WORK TO COMPLETE | Print every line from the one containing "coordinates (154, 60)." through the one containing "Looking at the image, I should click on (432, 206).", including both of those lines. Reproduce them word for word.

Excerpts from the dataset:

_ _ _ _ _

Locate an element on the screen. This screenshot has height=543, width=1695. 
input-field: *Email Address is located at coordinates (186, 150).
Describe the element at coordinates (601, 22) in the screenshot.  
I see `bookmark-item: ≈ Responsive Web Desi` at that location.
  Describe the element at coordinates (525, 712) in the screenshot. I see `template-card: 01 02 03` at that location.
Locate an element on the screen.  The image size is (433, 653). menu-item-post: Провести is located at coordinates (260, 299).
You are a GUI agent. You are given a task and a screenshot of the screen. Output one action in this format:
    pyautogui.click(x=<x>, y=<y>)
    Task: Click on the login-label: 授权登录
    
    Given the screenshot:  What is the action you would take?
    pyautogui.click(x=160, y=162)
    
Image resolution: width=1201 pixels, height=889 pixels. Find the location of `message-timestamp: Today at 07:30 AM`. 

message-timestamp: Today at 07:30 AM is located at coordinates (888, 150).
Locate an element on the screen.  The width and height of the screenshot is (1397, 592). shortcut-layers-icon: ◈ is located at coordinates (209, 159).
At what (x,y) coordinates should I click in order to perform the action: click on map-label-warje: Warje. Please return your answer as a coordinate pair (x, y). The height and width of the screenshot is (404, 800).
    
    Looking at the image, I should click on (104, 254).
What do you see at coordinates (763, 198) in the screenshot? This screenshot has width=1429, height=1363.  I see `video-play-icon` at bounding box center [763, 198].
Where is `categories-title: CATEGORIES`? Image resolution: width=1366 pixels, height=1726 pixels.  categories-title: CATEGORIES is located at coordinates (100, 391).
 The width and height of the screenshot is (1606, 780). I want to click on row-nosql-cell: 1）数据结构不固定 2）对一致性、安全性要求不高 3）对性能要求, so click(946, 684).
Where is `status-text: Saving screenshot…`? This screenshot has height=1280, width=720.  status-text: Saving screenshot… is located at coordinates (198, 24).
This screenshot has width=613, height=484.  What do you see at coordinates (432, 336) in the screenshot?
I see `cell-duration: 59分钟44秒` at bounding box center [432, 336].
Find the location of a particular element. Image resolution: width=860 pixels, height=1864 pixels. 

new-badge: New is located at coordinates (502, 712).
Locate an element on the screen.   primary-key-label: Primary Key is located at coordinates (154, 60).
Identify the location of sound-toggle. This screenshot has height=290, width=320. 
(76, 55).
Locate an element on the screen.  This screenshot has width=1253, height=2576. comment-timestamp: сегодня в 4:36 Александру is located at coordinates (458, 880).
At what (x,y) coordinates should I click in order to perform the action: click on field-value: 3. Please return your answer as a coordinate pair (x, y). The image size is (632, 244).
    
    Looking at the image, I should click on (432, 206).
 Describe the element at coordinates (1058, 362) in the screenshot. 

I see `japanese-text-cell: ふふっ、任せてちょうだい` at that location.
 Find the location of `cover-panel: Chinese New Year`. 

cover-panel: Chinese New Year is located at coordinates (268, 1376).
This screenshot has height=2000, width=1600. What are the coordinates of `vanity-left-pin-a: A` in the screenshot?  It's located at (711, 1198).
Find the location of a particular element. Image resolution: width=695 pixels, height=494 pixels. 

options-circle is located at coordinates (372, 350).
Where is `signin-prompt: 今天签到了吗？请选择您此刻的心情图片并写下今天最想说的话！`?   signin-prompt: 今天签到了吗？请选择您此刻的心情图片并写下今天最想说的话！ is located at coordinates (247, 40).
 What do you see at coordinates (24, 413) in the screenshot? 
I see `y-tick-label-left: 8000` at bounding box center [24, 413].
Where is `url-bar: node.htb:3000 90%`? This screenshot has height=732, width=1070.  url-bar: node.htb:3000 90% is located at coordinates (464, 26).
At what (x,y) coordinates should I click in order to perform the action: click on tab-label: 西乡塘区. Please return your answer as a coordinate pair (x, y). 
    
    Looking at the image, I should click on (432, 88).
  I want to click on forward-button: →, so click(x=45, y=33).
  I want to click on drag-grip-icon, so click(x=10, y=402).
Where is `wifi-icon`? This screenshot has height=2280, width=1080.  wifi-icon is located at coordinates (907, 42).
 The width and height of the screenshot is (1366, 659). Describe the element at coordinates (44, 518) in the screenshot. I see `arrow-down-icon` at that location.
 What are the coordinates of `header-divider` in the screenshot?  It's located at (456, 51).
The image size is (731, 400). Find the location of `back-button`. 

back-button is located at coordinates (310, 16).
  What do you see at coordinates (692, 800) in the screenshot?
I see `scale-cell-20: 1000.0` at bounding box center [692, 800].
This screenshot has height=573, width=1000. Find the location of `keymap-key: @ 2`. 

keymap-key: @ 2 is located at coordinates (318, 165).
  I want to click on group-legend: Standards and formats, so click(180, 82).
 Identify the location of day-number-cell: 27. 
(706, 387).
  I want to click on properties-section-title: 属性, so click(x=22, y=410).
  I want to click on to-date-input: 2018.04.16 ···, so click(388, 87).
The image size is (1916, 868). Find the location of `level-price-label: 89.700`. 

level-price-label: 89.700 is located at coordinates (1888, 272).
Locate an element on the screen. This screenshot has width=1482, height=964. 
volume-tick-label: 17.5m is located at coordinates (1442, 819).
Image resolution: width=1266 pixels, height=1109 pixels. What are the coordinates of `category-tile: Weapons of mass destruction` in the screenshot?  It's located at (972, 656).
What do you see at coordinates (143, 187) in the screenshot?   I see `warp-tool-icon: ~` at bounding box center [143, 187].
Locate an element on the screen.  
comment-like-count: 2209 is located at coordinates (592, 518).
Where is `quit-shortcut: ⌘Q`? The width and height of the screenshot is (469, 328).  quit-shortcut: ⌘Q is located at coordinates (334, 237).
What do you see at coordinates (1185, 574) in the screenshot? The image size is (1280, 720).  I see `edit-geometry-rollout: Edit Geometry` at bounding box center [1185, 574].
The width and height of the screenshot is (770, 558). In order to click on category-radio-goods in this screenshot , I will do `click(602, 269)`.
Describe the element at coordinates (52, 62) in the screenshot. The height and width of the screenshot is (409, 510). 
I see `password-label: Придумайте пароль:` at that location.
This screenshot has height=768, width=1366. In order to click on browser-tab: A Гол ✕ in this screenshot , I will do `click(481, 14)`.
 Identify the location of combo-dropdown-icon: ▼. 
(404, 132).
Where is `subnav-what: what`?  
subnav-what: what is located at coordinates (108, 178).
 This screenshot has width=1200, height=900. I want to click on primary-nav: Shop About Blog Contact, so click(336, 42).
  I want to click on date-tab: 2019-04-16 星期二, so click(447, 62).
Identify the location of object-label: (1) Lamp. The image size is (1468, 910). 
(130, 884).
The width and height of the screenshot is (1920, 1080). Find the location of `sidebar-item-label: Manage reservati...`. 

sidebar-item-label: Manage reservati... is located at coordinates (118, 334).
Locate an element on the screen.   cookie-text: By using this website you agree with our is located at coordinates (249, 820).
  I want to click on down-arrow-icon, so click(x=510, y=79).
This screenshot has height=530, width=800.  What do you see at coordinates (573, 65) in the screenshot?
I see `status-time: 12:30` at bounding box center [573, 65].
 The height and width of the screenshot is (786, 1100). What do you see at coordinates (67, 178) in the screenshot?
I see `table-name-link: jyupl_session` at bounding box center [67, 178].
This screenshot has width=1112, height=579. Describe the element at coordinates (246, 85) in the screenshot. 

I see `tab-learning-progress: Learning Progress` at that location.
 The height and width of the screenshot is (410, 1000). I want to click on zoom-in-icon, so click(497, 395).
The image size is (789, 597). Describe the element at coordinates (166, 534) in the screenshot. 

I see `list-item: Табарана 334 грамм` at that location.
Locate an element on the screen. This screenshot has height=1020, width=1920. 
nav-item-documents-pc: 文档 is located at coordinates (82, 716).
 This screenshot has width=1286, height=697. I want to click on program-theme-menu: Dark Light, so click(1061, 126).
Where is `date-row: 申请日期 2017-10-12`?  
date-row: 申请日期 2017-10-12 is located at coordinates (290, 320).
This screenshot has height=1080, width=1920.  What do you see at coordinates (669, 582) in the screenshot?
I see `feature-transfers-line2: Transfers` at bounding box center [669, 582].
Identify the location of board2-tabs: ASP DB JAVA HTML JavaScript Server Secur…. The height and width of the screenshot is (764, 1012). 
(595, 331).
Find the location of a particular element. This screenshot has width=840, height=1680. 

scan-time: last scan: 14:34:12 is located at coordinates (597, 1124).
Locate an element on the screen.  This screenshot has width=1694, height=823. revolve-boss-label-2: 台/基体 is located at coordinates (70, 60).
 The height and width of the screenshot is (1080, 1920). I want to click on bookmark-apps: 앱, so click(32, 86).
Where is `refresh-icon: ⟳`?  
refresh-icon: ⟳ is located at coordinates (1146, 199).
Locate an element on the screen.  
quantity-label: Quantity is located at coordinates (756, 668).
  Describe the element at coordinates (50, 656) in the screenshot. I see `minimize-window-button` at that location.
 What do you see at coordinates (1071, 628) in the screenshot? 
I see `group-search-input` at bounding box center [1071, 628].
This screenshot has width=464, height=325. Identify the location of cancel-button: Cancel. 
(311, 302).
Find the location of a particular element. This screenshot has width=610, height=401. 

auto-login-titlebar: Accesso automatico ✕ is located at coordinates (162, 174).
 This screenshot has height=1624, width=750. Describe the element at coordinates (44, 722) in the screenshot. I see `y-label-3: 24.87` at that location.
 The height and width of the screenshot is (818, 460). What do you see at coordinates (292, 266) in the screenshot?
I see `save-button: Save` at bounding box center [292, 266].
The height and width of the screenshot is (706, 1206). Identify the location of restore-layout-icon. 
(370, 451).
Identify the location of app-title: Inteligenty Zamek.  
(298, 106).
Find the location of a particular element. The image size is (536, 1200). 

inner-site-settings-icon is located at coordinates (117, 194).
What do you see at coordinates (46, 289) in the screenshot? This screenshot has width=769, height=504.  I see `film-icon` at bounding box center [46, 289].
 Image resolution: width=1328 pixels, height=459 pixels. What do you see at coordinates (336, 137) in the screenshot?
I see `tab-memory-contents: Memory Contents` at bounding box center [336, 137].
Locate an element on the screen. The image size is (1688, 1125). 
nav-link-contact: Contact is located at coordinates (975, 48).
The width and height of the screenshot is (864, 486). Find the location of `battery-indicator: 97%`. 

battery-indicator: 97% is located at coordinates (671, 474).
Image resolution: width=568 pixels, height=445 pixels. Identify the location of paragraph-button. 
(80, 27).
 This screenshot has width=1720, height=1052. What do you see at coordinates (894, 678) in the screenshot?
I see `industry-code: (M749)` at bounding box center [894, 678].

_ _ _ _ _

EXERCISE RESULT |
Locate an element on the screen.   primary-key-label: Primary Key is located at coordinates (154, 60).
Identify the location of sound-toggle. This screenshot has height=290, width=320. 
(76, 55).
Locate an element on the screen.  This screenshot has width=1253, height=2576. comment-timestamp: сегодня в 4:36 Александру is located at coordinates (458, 880).
At what (x,y) coordinates should I click in order to perform the action: click on field-value: 3. Please return your answer as a coordinate pair (x, y). The image size is (632, 244).
    
    Looking at the image, I should click on (432, 206).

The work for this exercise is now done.